▶ [What to do]: Quote the Senior Data Engineer job posting word for word, from "-Implement data transformations" up to and including "data product design.".

▶ [Page text]:
--

Senior Data Engineer
Role details
Job location
Tech stack
Job description
The Senior Data Engineer will design, build, and deliver a new enterprise data product supporting the clients generative drug design and computational chemistry platforms. This role focuses on creating scalable, well-structured data architecture from the ground up, with long-term expansion and downstream AI/ML integration in mind. The ideal candidate combines strong data engineering expertise with an understanding of drug design, chemistry, and scientific data workflows.
-Design and implement a new enterprise data product, initially scoped as a standalone deliverable with future integration into broader AI-driven drug discovery platforms.
-Build scalable data pipelines, schemas, and storage models capable of supporting large, complex scientific and chemistry-derived datasets.
-Develop data solutions primarily on GCP / BigQuery, adhering to enterprise data engineering templates and standards.
-Implement data transformations and pipelines using Python, with a focus on data quality, traceability, and performance.
-Ensure the data architecture supports future expansion, additional datasets, and evolving analytical and computational needs.
-Collaborate closely with computational chemists, data scientists, and ML engineers to ensure data models align with generative design, molecular representations, and ML outputs.
-Apply an understanding of drug design and chemistry concepts (e.g., molecular properties, structure-activity data, experimental outputs) to inform data modeling and integration decisions.
-Provide technical guidance on data structure, scalability, and long-term maintainability in an enterprise environment.
Requirements
Strong experience in data engineering, including database, schema, and data product design.
-Hands-on experience with GCP and BigQuery (Postgres familiarity a plus).
-Proficiency in Python for building and maintaining data pipelines.
-Onyx background
-Experience working with large, complex datasets at scale, ideally in scientific or R&D contexts.
-Background in life sciences, pharma, or scientific data platforms. -Experience supporting downstream analytics, ML pipelines, or AI-driven platforms, particularly in R&D or discovery environments.
-Background in life sciences, pharma, or scientific data platforms.
-Working knowledge or hands-on exposure to drug design, chemistry, or computational chemistry data.

--

▶ [Recorded information]:
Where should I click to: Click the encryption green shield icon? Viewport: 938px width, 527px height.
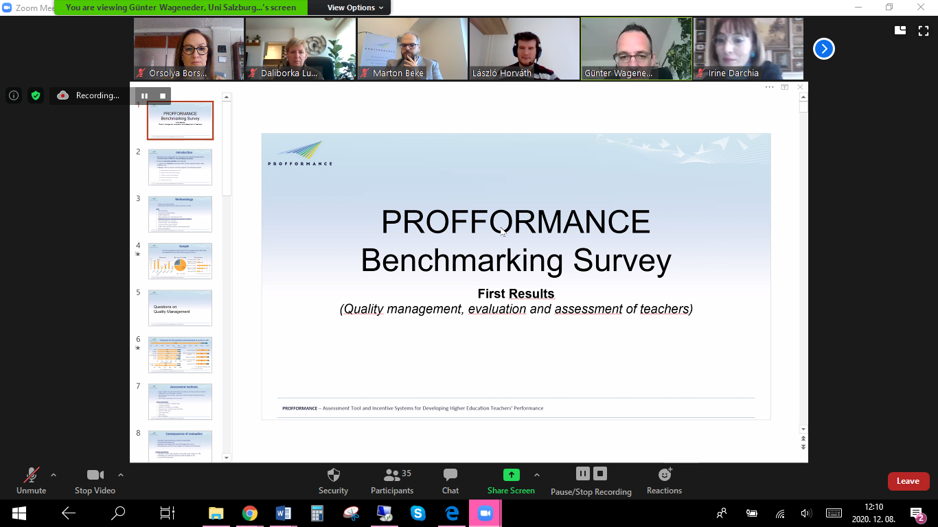tap(36, 95)
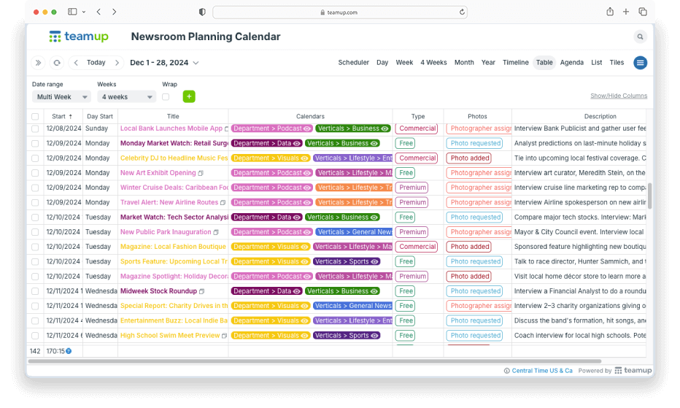
Task: Check the Midweek Stock Roundup row checkbox
Action: pos(35,291)
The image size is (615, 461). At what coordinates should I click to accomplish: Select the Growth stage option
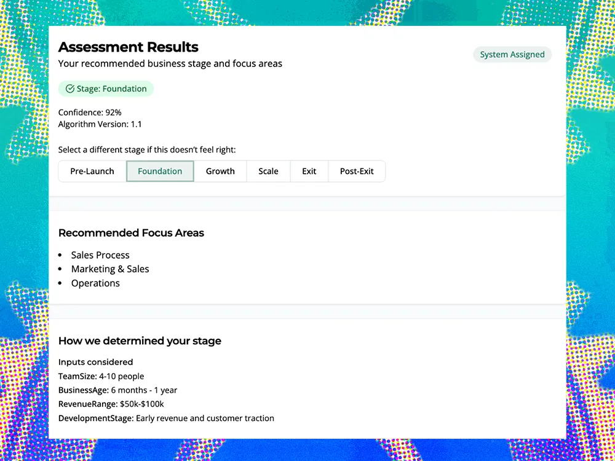(220, 171)
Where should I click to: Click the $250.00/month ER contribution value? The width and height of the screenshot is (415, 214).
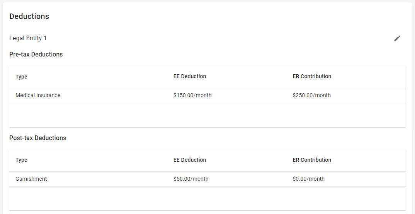point(311,95)
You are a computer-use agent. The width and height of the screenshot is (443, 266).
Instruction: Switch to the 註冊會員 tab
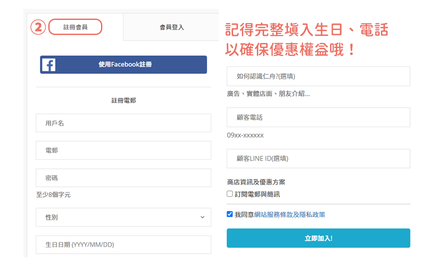[x=75, y=27]
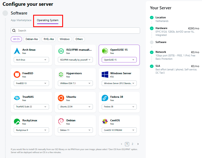Click the Arch linux logo icon
This screenshot has width=202, height=158.
(17, 51)
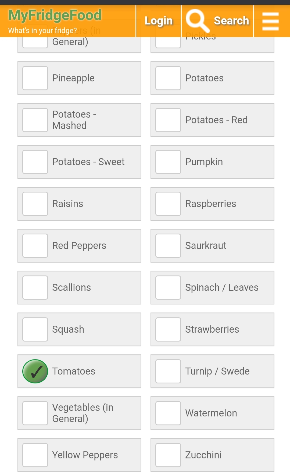Check the Zucchini checkbox
Screen dimensions: 290x476
point(168,455)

--

▶ [Response to this exercise]:
-Implement data transformations and pipelines using Python, with a focus on data quality, traceability, and performance.
-Ensure the data architecture supports future expansion, additional datasets, and evolving analytical and computational needs.
-Collaborate closely with computational chemists, data scientists, and ML engineers to ensure data models align with generative design, molecular representations, and ML outputs.
-Apply an understanding of drug design and chemistry concepts (e.g., molecular properties, structure-activity data, experimental outputs) to inform data modeling and integration decisions.
-Provide technical guidance on data structure, scalability, and long-term maintainability in an enterprise environment.
Requirements
Strong experience in data engineering, including database, schema, and data product design.